Borrowers face tougher scrutiny
Borrowers face a mortgage affordability test from lenders amid plans by the Financial Services Authority (FSA) to step up the regulation of home loans.
Self-certification mortgages will be banned under the proposals with lenders required to verify borrowers' incomes.
FSA chief executive Hector Sants said that some people who were able to get home loans in the boom would no longer be able to under the proposed rules.
The industry will have until 30 January 2010 to comment on the plans.
The FSA, in its mortgage market review, has outlined a series of proposals for increasing regulation in the mortgage market.
All borrowers will have to show they have sufficient spare income to finance the repayment of their new home loans.
However, the FSA drew back from any ban on 100% mortgages, or any limit on loan-to-value levels. There was also no ban on loans over a certain multiple of borrowers' incomes.
However, it did not rule out such caps in the future, if the initial proposals failed to have a "sufficient effect".
The plans, which the FSA described as more "intrusive and interventionist", include:
• Making lenders ultimately responsible for assessing consumers' ability to pay by studying borrowers' monthly disposable income
• Banning the sale of "toxic combination" loans, such as a high loan-to-value loan for somebody with a poor credit history
• Stopping charges for borrowers who have got behind on payments, but are keeping to an arrangement to repay these arrears
• Extending policing of the industry by the FSA to all mortgage advisers and arrangers.
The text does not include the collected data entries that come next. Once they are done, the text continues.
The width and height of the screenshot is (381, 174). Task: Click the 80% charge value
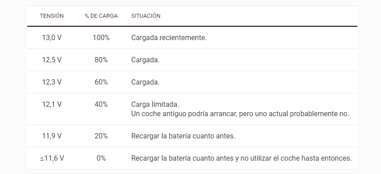[101, 60]
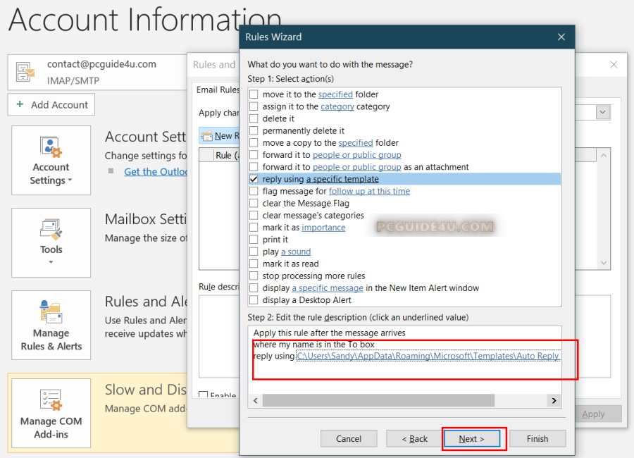Click the plus icon for Add Account
This screenshot has width=634, height=458.
coord(20,105)
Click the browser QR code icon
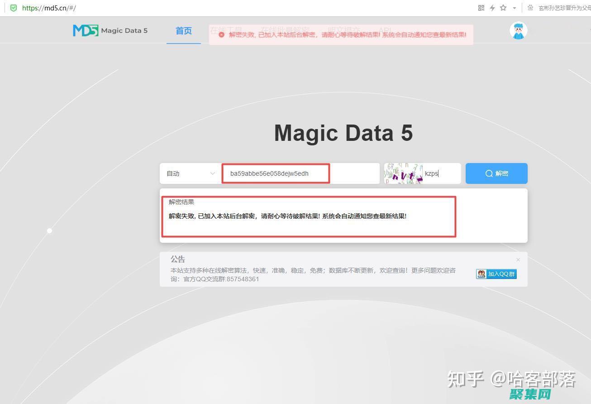 click(x=481, y=8)
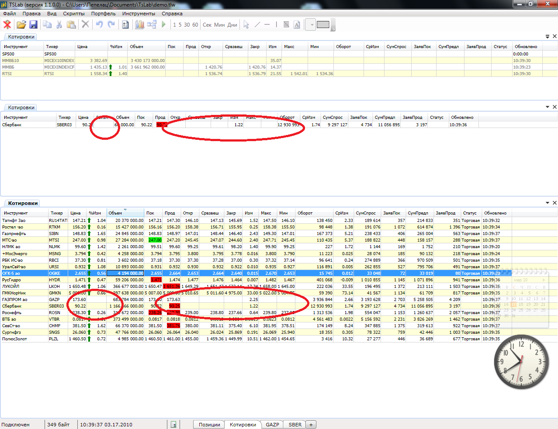Open the Скрипты menu

click(74, 14)
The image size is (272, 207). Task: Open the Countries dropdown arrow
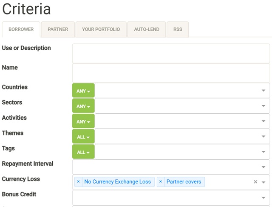264,91
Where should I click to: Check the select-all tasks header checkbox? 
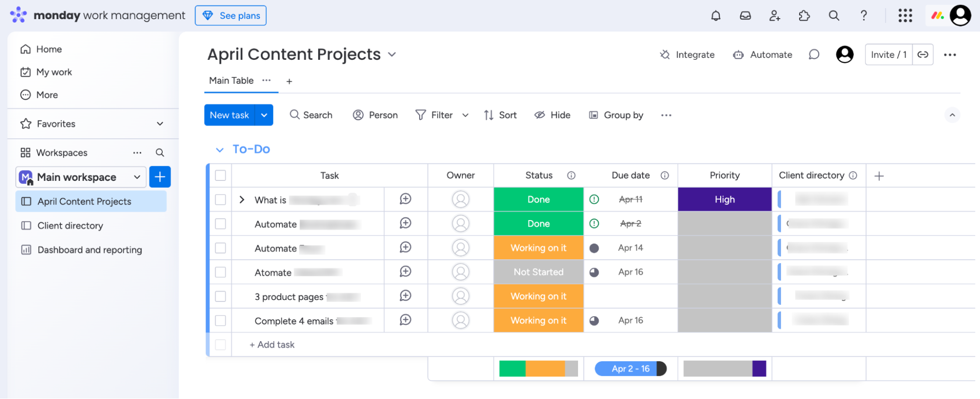[x=221, y=175]
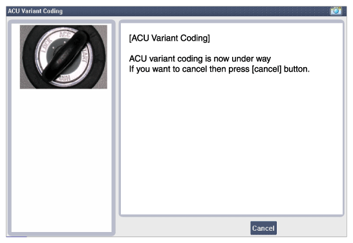353x243 pixels.
Task: Cancel the ACU variant coding process
Action: (263, 228)
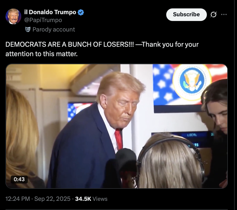Click the parody account mask icon
This screenshot has height=210, width=237.
point(28,29)
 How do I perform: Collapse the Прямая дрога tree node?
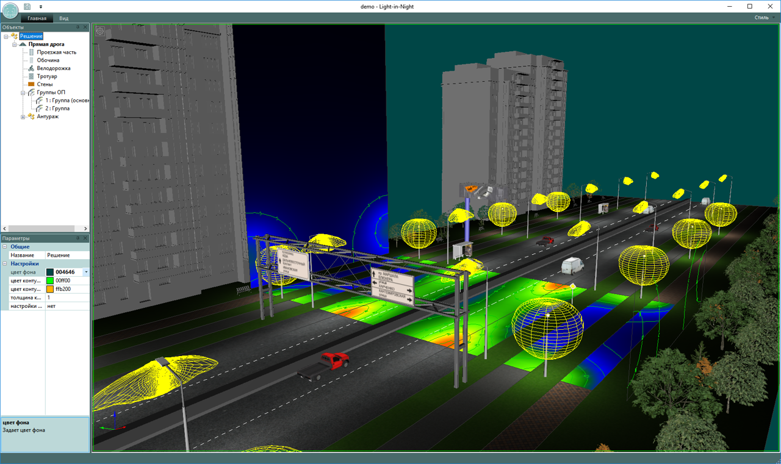tap(15, 45)
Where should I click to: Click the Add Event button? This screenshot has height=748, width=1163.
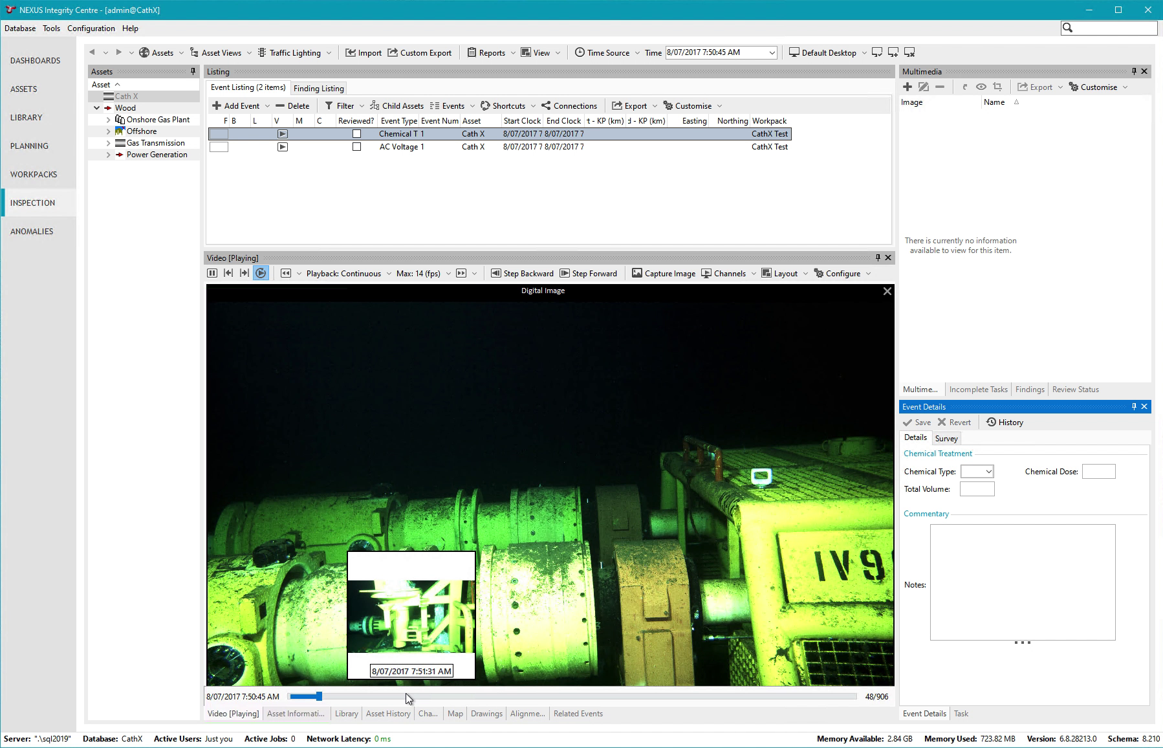pyautogui.click(x=235, y=106)
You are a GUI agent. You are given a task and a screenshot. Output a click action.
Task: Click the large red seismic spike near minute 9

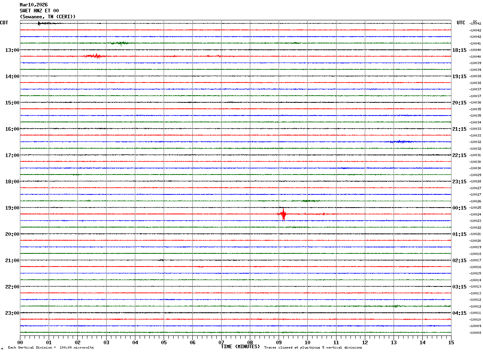(x=283, y=214)
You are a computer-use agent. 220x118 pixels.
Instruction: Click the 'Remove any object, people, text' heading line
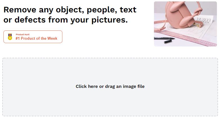[x=70, y=10]
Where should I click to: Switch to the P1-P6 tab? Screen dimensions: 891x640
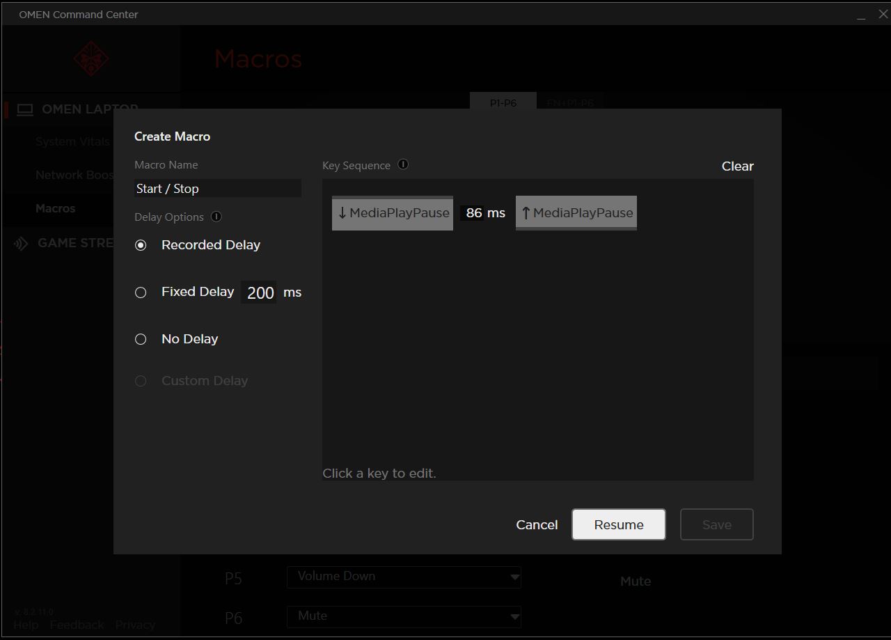503,102
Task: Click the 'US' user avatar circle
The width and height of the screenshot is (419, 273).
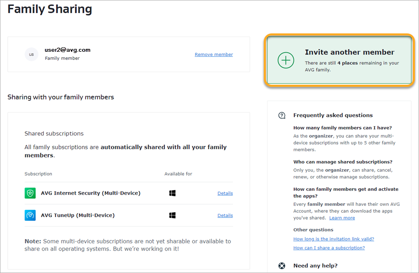Action: (x=31, y=54)
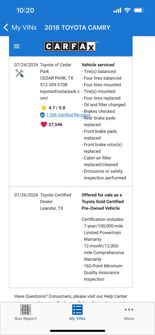Call dealer number 512-359-3708
Image resolution: width=155 pixels, height=335 pixels.
54,85
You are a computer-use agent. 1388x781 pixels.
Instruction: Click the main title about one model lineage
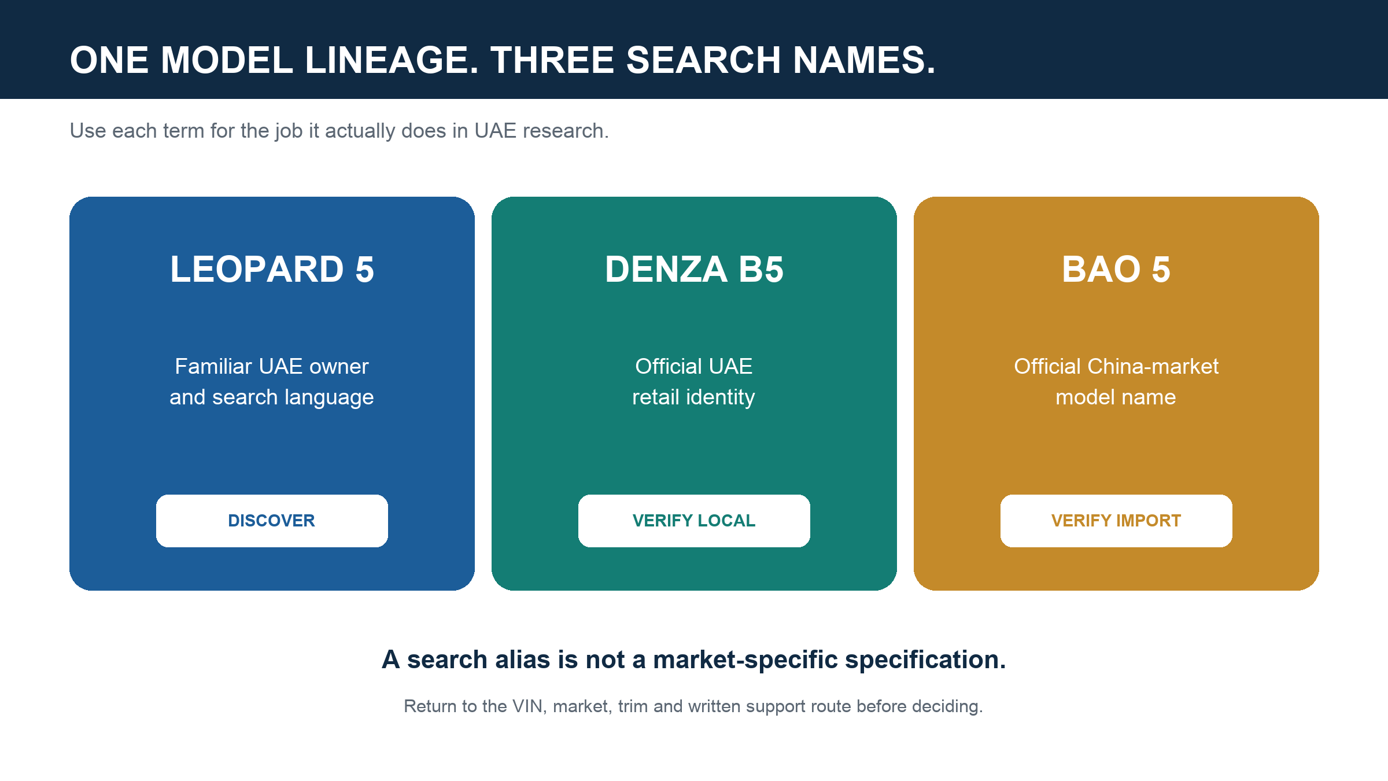pos(502,60)
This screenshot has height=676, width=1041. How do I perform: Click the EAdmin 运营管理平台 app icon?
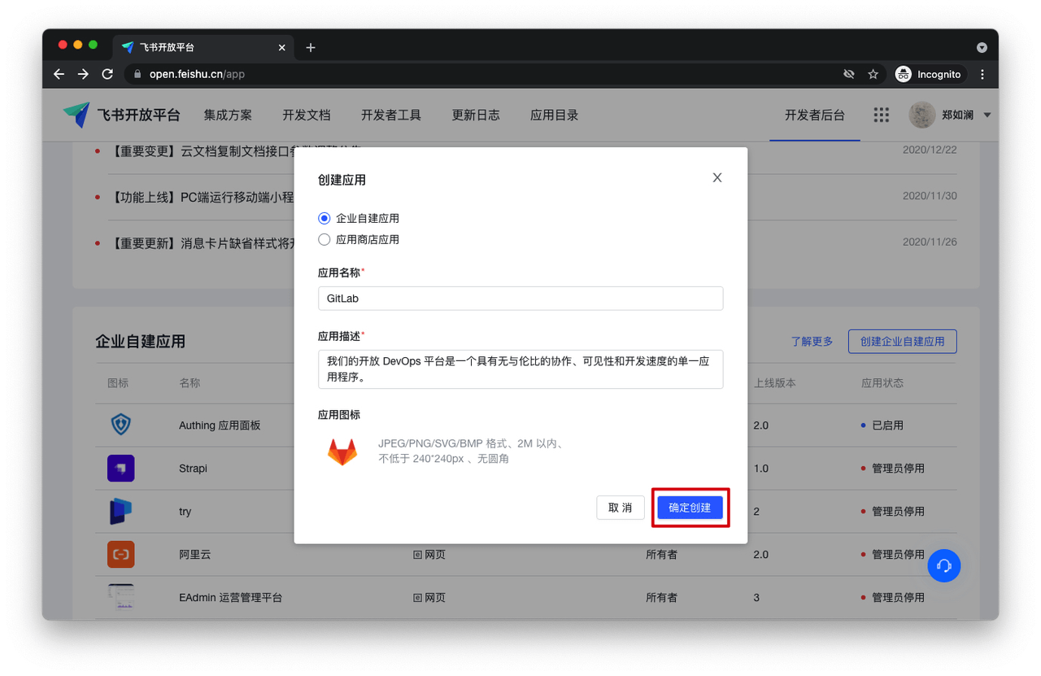tap(120, 597)
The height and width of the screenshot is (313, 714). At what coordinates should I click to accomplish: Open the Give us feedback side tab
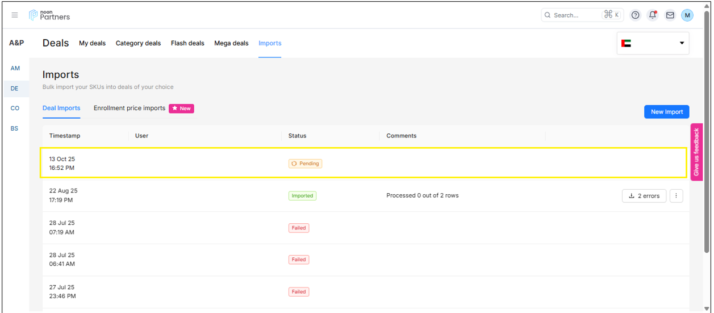coord(696,152)
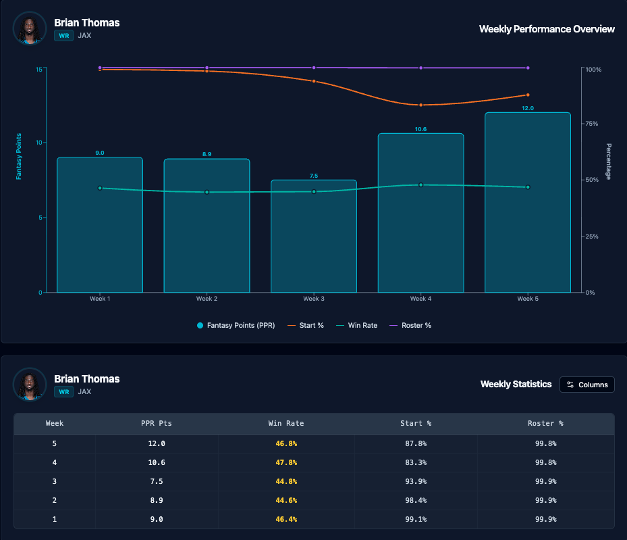Click the Week 5 bar showing 12.0 points
This screenshot has height=540, width=627.
click(x=527, y=203)
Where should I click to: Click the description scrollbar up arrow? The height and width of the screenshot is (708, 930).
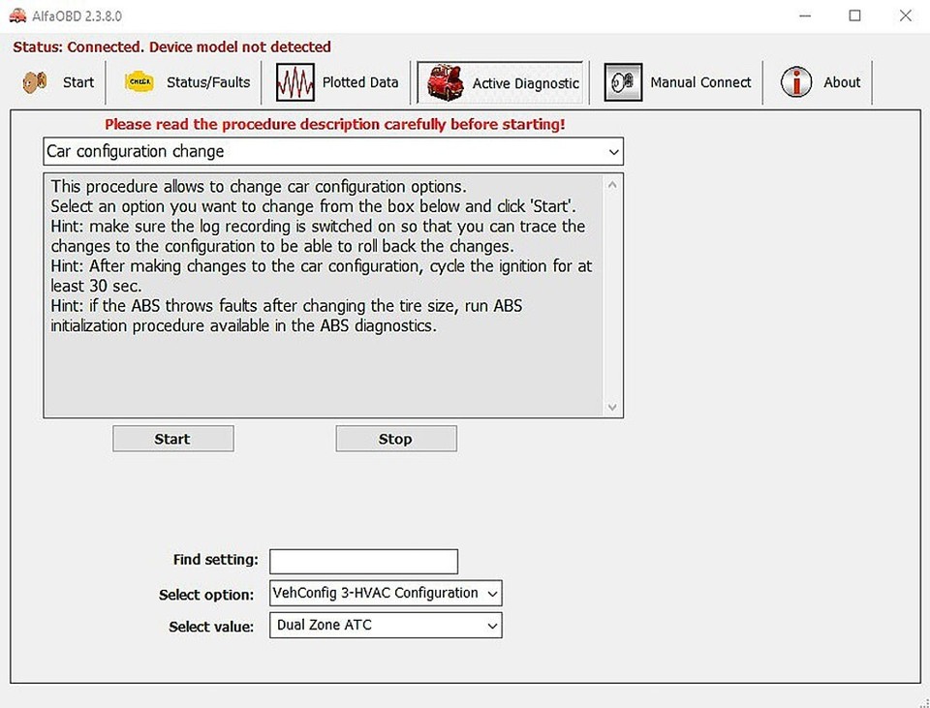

"We need a new approach to regulation," Mr Sants told the BBC.
He said that the irresponsibility of the past that put firms and consumers at risk should not be repeated.
"In the past, the prevailing regulatory philosophy was definitely based on the notion that banks would behave properly and not put themselves at risk and not put consumers at risk," he said.
"I think we just have to recognise that both firms and indeed consumers just don't always make the best decisions. They don't always act in their their best interest or indeed in the best collective interest of society. So we need a new approach to regulation."